All About Nursing · Hospice & Palliative Care

Pain Assessment- ABCDE Mnemonic Approach (Reading & Sharing)

Asking patient about the extent of pain and assessing systematically.

Believing that the degree of pain the patient reports is accurate.

Choosing the appropriate method of pain control for the patient and circumstances.

Delivering pain interventions appropriately and in a timely, logical manner.

Empowering patients and family by helping them to have control of the course of treatment.

The 5 key elements of pain assessment include:

  • Words: use to describ pain, such as burning, stabbing, deep, shooting, and sharp. Some may complain of pressure, squeezing, and discomfort rather than pain.
  • Intensity: use the appropriate scale to quantify the degree of pain.
  • Location: where patient indicates pain.
  • Duration: constant or comes and goes, breakthrough pain.
  • Aggravating/ alleviating factors: those things that increase the intensity of pain and those that relieve the pain.
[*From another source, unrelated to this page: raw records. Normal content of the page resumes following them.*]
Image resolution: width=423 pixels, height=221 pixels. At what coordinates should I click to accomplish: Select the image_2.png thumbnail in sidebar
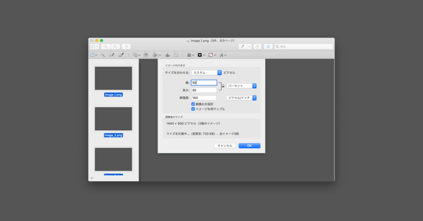point(113,119)
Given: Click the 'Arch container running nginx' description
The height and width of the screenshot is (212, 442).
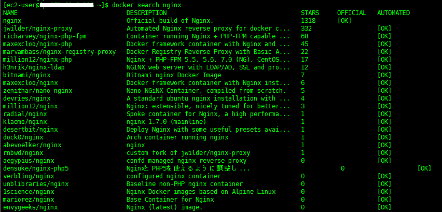Looking at the screenshot, I should coord(177,137).

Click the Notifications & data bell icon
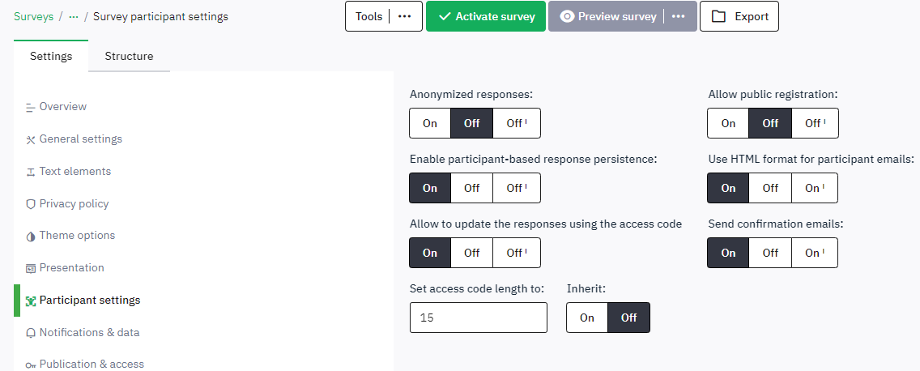coord(31,333)
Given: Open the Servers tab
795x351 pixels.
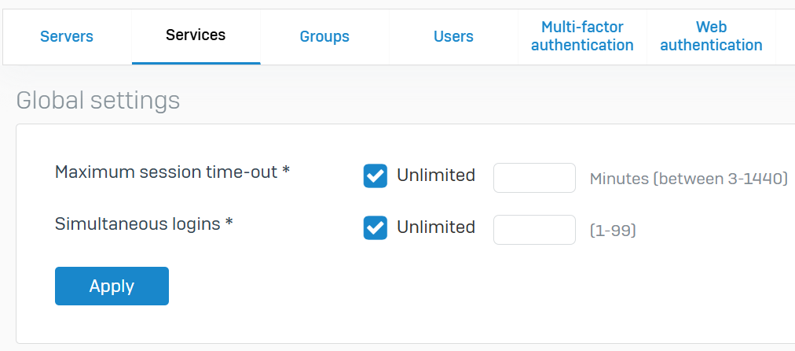Looking at the screenshot, I should pyautogui.click(x=67, y=36).
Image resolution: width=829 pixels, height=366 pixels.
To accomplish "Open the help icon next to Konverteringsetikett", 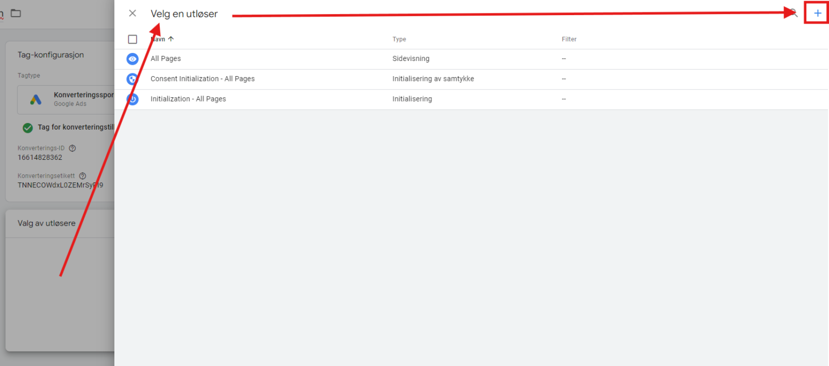I will (83, 176).
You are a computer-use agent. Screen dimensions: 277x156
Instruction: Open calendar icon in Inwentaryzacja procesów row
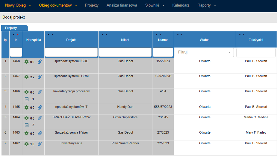pos(26,99)
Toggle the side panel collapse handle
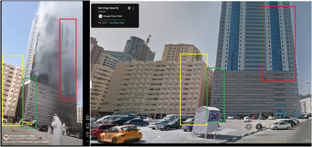 [91, 84]
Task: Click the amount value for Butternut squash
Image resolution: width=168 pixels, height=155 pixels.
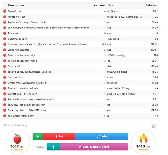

The best assessment of the patient’s pain is his own report. All other information is assessed as supporting this support. However, when this method is restricted or unavailable, physical signs and symptoms can help the nurse’s assessment capabilities. It is important to be familiar with the patient’s baseline or resting information to give a clear picture of the body changes may go through when experiencing significant pain. Systolic blood pressure, heart rate, and respiration may all increase above the patient’s normal parameters. Tightness or tension may be felt in major muscle groups. Posturing can also occur: the patient may guard areas of the body, curl around themselves in a “fetal” position or hold certain body portions rigid. Calling out, increased volume in speech, and moaning can also be indicators. Facial expressions such as flat affect or grimacing and distraction from their surroundings also indicate a significant increase in the stressful stimulus.

Barriers to Optimal Pain Assessment:

  • Professional:
    • Healthcare providers may lack knowledge about pain assessment and management of different patient populations or may carry out assessments based on personal perceptions rather than validated pain assessment instrucments. Some may be concerned about managing adverse effects or the patient’s development of tolerance or addition.
    • Healthcare providers may lack empathy for patient’s suffering. Lack cultural awareness may affect interpretation of pain. For examples, patients in cultures that encourage expression of pain may be assessed as having more pain that patients from culture that value stoicism.
  • System: The organization may lack clear policies regarding pain assessment and management and may not have established clear guidelines for consistent use of pain assessment instruments. Additionally, supervision and accountability may be inadequate, and the organization may be concerned about costs and reimbursement for treatment.
  • Patient:
    • For personal or cultural reasons, patients may minimize or overstate the degree of effects of drugs on cognition (confusion, disorientation, lethargy) or other side effects (constipation, nausea, itching). Some may want to protect family from knowing the extrent of pain.
    • Gender can affect pain sensitivity, tolerance, distress, and exaggeration of pain, and the patient’s willingness to report pain, as well as displayed nonverbal cues concerning the patient experience. However, nurses need to be carefull that biases concerning gender experiences with pain do not skew their assessments of pain. They need to be aware that pain experiences are always individual and may differ between the sexes.
  • Family: Cultural biases may influence how the family responds to a patient’s pain, and this can influence the patient’s response as well. Families may lack understanding of the role of pain assessment and management. Some lack understanding about the differentce between addiction and pain control at the end of life. (belows are cultural considerations for pain management):
    • American Indian and Alaskan natives are unwilling to show pain or request medications. Pain is a difficulty that must be endured rather than treated.
    • Asian and Pacific Islanders do not vocalize pain and may have an interest in pursuing nontraditional and nonpharmacological treatments, such as acupuncture, to help relieve pain.
    • Black and African American cultures tend to openly express their pain but still believe that it is to be endured. They may avoid medication because of personal fears of addition or cultural stigmatism.
    • Hispanic culture value the ability to endure pain and suffering as a personal quality of strength. Expression of pain, especially for a male, is considered a sign of weakness. They may feel that pain is a form of godly punishment or trial.
  • Society: Concerns about drug abuse and addiction often permeate society and influence society attitudes toward pain control and appropriate drugs to use. Laws and regulation may make access to certain drugs, such as those derived from marijuana, difficult or impossible to obtain.